[Document]
V&A: 4 ways to boost your legacy fundraising

V&A: 4 ways to boost your legacy fundraising

V&A: 4 ways to boost your legacy fundraising

At the Victoria and Albert Museum (V&A), legacies account for less than 2% of all fundraising income. However, it is important to understand that arts organisations have traditionally faced a number of unique challenges when compared to mainstream charities…

Firstly, one of greatest challenges facing many arts and heritage organisations like the V&A is conveying to the public that we are a charity. After all, it is hard to imagine that the V&A is in need when you step inside a building that is ornately decorated and filled to the brim with awe-inspiring artefacts that few would even dream of owning. For many, the V&A is an enjoyable place to spend leisure time, so on the surface, we struggle to tug at the heartstrings of our audiences. It’s not a surprise that you don’t spot many people running the London marathon for a museum.

Secondly, there is also a perception that many art museums, particularly the larger ones, are fully funded by the government, even though at the V&A for example, grant-in-aid accounts for only 40% of the museum’s operating budget. Indeed, without voluntary donations the museum would no longer be able to keep its doors open free of charge, for 362 days a year.

Thirdly, like most arts organisations, our budget and staff resource for legacy fundraising is limited with just two people in our legacy team - which actually makes us one of the larger teams in the arts!

[Work instructions]
[a] What share of the V&A's operating budget does grant-in-aid cover, according to the article on V&A legacy fundraising?
[b] List every challenge that the article on V&A legacy fundraising says arts organizations face.
[c] Please carry on the article on V&A legacy fundraising, starting after its last sentence.
The entries after this point come from a separate source, not from the article on V&A legacy fundraising.

[Listing]
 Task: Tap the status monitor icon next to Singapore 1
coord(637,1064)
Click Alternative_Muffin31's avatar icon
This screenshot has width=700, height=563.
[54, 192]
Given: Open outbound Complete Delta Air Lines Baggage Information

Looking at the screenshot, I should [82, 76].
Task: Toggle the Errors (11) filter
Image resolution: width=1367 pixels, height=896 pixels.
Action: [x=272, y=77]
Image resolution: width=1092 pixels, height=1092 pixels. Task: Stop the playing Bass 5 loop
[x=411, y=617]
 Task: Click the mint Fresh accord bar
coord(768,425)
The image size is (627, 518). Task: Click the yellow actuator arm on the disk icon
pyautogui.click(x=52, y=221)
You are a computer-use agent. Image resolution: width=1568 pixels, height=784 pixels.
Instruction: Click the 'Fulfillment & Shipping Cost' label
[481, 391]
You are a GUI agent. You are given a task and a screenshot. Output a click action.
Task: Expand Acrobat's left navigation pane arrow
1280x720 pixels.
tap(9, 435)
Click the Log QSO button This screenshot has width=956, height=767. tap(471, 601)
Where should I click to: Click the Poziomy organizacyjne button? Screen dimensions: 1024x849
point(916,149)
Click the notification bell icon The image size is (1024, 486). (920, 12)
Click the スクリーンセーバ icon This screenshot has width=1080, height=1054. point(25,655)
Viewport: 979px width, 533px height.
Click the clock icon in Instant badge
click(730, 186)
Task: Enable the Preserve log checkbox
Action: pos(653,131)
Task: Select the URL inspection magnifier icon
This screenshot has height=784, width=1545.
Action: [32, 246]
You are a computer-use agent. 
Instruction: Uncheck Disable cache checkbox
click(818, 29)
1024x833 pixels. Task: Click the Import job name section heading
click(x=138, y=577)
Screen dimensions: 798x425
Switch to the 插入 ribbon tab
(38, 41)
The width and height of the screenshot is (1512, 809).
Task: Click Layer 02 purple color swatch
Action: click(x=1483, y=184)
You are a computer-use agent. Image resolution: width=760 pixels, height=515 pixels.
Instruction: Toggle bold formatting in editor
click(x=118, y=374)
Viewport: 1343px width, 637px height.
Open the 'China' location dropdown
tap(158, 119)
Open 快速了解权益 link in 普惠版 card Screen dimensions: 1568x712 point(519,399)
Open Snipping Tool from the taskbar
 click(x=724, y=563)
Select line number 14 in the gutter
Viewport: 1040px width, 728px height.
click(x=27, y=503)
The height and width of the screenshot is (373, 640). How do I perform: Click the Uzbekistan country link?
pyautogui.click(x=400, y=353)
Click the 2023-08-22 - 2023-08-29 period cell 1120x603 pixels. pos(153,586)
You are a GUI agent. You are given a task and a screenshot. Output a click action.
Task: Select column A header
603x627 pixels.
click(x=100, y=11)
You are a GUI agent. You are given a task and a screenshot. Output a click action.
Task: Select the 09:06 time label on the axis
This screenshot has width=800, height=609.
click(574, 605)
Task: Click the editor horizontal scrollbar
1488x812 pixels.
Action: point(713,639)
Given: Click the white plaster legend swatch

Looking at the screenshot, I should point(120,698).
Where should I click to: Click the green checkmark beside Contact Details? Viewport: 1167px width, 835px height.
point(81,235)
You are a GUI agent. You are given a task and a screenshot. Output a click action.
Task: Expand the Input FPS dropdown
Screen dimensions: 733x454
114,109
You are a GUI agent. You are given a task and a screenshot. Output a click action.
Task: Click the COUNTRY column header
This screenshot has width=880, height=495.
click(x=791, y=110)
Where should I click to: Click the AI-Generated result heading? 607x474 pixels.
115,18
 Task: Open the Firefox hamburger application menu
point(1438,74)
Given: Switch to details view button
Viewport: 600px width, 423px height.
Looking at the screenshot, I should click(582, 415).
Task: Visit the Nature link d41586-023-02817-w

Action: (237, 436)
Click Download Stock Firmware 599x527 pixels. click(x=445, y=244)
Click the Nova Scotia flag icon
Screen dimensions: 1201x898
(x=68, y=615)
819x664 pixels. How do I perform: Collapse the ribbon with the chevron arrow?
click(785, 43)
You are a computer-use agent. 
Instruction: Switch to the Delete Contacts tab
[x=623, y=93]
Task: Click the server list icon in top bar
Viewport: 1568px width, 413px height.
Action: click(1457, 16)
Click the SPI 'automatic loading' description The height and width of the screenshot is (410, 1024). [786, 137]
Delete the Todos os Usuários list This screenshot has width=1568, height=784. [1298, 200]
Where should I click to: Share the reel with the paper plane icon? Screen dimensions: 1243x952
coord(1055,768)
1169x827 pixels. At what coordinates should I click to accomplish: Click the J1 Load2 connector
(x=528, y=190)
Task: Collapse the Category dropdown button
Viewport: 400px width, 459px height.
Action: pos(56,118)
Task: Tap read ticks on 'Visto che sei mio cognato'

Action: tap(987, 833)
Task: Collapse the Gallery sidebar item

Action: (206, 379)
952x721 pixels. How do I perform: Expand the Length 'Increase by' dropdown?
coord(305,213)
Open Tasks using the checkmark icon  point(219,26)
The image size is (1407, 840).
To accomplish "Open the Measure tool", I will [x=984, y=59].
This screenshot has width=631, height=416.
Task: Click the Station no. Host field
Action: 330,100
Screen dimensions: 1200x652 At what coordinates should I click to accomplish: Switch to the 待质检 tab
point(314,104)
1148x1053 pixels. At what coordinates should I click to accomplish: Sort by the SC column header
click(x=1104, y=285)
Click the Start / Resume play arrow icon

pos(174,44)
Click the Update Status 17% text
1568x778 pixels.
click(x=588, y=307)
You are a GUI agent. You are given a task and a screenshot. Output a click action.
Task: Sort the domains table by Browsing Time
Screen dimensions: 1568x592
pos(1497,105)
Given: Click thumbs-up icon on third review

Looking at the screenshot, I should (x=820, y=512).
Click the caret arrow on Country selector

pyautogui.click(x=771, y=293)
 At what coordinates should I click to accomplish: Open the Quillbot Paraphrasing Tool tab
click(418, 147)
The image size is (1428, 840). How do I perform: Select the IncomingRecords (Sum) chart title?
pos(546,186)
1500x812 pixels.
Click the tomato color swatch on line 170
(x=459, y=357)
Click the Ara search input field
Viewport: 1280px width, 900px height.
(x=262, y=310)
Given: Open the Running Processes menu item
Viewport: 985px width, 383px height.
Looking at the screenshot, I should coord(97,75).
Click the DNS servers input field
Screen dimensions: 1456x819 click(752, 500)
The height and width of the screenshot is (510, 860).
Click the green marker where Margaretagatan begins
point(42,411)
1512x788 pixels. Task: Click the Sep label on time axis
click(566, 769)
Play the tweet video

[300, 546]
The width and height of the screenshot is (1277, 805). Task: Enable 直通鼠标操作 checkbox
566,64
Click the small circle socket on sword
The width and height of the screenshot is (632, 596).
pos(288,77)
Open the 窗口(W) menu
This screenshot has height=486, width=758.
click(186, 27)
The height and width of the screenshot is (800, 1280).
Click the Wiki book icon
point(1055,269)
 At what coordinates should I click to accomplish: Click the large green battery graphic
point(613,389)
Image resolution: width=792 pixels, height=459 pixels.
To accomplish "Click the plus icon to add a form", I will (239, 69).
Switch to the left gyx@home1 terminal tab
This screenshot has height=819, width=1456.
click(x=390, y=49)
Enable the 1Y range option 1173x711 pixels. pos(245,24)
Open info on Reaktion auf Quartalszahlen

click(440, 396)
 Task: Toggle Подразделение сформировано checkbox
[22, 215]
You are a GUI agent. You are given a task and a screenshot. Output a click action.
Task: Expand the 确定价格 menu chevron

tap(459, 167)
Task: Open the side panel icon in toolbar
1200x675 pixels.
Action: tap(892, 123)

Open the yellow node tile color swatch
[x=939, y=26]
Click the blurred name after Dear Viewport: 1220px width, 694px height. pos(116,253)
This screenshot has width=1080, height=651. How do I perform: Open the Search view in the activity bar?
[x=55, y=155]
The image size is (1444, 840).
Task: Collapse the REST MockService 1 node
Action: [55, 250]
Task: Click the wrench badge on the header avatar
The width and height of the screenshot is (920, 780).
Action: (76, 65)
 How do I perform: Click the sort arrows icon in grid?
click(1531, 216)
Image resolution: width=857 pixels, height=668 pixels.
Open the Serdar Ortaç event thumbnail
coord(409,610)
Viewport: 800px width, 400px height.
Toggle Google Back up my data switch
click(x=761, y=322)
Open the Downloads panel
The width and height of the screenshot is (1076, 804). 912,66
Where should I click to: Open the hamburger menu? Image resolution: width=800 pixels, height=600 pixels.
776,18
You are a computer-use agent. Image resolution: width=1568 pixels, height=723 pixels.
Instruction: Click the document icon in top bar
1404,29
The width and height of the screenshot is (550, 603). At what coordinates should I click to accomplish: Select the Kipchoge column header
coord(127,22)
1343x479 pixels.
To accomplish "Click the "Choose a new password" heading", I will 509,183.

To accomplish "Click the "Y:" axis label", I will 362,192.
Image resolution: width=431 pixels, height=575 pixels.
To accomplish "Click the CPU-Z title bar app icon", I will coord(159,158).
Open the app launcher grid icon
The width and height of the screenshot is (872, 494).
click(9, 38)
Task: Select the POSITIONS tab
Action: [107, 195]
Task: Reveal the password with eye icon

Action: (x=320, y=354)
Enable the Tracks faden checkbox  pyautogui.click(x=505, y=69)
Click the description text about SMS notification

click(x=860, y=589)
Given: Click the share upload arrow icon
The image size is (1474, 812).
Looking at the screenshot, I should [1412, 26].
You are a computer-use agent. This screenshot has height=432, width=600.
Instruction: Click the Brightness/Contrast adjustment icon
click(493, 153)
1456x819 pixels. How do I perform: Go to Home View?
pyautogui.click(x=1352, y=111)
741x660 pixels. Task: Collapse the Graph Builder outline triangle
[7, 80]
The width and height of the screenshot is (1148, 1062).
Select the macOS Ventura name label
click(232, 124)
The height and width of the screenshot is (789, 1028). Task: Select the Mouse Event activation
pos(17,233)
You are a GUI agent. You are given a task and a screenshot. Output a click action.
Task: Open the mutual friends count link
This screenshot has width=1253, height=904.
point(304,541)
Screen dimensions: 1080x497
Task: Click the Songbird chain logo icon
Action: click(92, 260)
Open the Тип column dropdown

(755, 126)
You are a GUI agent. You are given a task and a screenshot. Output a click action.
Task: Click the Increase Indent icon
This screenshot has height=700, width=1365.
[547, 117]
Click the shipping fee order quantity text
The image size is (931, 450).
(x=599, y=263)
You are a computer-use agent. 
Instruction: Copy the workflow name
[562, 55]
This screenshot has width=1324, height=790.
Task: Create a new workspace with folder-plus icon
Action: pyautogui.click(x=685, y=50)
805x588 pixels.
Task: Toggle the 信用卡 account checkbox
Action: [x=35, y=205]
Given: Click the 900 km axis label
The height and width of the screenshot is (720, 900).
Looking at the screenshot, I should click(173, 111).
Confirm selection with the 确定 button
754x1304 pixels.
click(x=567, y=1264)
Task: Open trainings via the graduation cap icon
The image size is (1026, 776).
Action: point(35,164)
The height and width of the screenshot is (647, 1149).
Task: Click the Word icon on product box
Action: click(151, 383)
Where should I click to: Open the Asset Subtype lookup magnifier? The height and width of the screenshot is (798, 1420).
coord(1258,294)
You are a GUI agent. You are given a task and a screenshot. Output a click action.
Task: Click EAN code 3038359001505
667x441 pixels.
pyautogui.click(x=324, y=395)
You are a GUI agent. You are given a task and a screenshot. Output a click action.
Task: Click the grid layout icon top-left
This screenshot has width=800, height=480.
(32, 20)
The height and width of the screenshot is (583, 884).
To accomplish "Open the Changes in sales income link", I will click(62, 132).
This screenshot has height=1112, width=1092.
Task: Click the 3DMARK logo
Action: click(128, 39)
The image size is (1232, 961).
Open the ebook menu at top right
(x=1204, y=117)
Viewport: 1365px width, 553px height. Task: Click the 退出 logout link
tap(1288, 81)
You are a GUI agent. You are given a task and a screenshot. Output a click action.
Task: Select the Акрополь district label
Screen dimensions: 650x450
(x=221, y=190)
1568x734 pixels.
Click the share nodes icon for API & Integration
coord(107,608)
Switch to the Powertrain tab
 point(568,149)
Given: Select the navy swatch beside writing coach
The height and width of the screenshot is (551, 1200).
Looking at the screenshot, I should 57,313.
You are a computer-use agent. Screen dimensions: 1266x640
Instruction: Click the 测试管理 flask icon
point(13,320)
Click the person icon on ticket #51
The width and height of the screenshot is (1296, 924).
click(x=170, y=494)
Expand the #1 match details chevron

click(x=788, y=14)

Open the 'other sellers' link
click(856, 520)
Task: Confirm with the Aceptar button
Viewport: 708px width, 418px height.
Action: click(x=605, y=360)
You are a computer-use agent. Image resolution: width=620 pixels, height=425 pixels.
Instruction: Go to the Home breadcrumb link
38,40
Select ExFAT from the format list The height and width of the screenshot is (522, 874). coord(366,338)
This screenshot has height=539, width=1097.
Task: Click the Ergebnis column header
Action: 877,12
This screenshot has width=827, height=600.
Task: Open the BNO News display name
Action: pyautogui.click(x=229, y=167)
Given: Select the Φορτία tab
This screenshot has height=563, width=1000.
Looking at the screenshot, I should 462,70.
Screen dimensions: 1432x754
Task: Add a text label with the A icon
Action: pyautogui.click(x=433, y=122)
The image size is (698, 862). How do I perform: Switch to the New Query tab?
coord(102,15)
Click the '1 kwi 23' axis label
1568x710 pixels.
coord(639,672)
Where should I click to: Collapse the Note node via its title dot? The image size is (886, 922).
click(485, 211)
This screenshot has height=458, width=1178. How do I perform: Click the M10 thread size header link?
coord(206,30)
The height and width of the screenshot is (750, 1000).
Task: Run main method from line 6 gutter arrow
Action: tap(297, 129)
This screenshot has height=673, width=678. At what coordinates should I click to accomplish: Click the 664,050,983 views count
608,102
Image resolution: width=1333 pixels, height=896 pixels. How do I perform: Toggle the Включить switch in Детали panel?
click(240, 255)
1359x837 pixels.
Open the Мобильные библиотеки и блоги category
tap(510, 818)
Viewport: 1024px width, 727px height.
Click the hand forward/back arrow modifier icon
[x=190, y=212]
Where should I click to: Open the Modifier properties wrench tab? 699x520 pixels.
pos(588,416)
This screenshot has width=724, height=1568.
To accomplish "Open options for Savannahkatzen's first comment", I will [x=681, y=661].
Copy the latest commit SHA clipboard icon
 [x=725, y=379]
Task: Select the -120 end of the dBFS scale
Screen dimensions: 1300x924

[Answers by task]
[a] Only 40%.

[b]
- Conveying to the public that they are a charity
- The perception that many art museums are fully funded by the government
- A limited budget and staff resource for legacy fundraising

[c]
And so, we have been working tirelessly to address all of these challenges and have begun to see encouraging results. Here are four key tips to take home that we have learned at the V&A:

1)      Offer transparency and tell compelling stories

Legacy fundraisers in the arts can learn much from our colleagues in the wider charity sector. At the V&A we are aiming to provide greater transparency about our funding sources and how we use voluntary donations, especially money left in Wills. Utilising case studies to show how donations support our work and illustrating the life-enhancing social, educational and health benefits of art will create more emotional and meaningful connections with our audiences. 

2)      Treat gift in kind legacies as an opportunity

Over a third of legacies to the V&A are gifts in kind and much time is spent researching objects that are left to us and declining them if they do not fit within our collections policy.

Gifts in kind bequeathed to the museum can be both a blessing and a curse. The V&A is very grateful to everyone who has generously donated or bequeathed a work of art to the collection, but while these donations are much appreciated, each new addition to the collection increases the museum’s ongoing costs in terms of exhibiting, storing, and preserving the objects in perpetuity.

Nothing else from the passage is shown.